*THE PROBLEM*: Give the lines below again exactly, starting with the line that holds "Schnelle Zylinderkonfiguration (966, 195)" and going on through the line that holds "Verschraubungen und Zubehör (1284, 136)".

[Saved entries]
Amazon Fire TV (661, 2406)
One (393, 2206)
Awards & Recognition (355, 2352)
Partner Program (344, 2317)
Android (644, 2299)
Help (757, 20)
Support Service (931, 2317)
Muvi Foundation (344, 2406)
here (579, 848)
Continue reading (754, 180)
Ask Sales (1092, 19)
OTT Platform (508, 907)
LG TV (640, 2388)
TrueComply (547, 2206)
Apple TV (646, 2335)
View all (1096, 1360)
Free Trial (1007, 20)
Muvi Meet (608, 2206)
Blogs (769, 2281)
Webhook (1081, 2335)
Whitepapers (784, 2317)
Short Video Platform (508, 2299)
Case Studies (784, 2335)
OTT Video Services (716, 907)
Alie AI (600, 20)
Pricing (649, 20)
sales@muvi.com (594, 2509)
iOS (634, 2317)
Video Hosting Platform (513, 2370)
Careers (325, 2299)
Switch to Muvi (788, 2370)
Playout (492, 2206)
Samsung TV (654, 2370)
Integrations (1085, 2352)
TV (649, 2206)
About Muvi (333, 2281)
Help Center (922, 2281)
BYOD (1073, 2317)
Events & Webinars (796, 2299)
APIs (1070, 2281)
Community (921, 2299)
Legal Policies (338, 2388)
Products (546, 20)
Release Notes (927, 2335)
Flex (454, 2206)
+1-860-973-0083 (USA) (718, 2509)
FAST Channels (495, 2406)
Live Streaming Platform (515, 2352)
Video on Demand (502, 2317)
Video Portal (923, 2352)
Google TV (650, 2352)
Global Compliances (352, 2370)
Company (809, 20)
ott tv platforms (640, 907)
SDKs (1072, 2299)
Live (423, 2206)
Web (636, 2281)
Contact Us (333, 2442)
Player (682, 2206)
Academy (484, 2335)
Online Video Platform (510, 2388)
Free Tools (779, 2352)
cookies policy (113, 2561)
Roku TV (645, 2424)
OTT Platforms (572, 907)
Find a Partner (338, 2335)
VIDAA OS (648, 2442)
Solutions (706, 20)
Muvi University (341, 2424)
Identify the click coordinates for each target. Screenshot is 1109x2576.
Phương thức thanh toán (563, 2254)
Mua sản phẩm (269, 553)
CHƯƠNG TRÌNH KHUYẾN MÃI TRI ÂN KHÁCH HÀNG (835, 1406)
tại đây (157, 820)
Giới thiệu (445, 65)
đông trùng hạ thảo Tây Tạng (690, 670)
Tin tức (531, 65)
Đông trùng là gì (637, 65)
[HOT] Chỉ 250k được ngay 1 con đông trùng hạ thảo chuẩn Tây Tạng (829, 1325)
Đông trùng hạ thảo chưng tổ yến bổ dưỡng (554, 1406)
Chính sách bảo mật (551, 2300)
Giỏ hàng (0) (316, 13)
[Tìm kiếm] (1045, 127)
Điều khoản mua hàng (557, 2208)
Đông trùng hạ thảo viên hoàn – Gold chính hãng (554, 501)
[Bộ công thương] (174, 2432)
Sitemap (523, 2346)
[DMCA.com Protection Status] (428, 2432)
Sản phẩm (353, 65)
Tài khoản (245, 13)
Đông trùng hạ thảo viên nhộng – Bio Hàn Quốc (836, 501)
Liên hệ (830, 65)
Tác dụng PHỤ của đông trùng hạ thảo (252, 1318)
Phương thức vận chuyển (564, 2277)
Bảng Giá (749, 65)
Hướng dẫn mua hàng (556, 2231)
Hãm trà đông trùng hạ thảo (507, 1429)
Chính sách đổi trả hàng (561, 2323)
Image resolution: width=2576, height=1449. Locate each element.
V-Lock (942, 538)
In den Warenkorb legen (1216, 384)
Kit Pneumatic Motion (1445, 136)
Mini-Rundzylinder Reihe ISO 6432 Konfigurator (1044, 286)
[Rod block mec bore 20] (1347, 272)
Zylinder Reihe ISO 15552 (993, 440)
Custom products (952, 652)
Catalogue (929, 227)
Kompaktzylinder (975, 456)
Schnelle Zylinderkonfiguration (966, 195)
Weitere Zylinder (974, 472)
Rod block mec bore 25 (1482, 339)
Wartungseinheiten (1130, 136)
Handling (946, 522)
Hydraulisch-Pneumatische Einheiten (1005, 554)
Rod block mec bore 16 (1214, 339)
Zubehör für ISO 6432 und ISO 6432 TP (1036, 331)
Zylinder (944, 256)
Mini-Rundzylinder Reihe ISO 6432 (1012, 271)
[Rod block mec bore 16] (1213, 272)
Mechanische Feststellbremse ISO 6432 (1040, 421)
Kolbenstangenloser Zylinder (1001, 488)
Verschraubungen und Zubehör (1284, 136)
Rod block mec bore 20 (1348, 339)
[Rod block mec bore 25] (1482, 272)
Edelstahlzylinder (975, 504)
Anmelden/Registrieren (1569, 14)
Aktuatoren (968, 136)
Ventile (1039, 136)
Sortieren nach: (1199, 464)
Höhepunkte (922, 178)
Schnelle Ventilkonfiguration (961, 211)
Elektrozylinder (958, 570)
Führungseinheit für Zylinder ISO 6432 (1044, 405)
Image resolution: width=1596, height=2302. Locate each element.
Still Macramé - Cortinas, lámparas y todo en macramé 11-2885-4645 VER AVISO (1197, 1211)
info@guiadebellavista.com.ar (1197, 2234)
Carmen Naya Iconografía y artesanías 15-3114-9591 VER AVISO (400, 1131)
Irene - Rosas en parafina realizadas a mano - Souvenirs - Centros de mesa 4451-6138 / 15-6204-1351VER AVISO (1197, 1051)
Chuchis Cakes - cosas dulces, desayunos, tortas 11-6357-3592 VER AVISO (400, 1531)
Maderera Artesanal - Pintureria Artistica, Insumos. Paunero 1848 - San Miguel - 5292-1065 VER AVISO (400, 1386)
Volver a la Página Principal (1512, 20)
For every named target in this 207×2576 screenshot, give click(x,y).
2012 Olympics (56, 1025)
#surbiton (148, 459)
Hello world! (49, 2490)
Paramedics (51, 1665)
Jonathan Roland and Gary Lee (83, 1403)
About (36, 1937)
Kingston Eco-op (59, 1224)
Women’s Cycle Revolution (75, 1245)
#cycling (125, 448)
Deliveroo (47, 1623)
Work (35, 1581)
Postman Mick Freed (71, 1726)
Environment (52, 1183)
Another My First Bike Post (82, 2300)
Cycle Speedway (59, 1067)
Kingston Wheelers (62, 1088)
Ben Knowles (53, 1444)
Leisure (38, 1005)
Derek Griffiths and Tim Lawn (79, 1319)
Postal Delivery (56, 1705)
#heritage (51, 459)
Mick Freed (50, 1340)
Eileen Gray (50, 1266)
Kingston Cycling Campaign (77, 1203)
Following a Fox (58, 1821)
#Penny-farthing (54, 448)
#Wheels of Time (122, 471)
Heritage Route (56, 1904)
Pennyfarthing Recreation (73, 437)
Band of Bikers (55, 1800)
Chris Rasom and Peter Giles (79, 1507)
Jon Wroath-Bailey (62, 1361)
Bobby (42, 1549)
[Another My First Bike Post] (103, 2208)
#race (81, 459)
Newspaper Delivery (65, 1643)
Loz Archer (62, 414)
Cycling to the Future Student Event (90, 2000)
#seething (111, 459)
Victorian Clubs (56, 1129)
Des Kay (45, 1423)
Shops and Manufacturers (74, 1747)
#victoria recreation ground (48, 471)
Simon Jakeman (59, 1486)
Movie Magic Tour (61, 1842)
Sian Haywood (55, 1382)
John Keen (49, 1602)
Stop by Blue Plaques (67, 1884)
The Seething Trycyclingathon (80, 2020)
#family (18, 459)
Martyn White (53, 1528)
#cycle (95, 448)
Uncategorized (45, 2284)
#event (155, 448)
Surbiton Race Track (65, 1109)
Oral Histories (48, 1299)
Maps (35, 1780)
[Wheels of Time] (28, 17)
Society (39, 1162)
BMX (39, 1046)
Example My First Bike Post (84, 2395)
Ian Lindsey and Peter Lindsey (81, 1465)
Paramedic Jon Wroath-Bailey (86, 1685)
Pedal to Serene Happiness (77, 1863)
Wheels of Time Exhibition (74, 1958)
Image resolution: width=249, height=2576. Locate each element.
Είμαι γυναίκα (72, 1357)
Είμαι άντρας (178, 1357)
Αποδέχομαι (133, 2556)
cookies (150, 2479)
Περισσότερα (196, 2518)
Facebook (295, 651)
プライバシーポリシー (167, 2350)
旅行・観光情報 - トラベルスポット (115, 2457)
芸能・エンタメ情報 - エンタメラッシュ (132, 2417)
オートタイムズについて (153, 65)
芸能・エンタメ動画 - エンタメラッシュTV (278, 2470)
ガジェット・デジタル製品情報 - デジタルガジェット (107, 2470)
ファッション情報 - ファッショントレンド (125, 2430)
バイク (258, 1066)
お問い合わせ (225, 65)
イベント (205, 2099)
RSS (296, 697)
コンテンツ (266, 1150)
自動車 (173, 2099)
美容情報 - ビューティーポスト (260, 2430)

*EXPECTED ANSWER*:
Schnelle Zylinderkonfiguration (966, 195)
Weitere Zylinder (974, 472)
Rod block mec bore 25 (1482, 339)
Wartungseinheiten (1130, 136)
Handling (946, 522)
Hydraulisch-Pneumatische Einheiten (1005, 554)
Rod block mec bore 16 (1214, 339)
Zubehör für ISO 6432 und ISO 6432 TP (1036, 331)
Zylinder (944, 256)
Mini-Rundzylinder Reihe ISO 6432 (1012, 271)
[Rod block mec bore 16] (1213, 272)
Mechanische Feststellbremse ISO 6432 (1040, 421)
Kolbenstangenloser Zylinder (1001, 488)
Verschraubungen und Zubehör (1284, 136)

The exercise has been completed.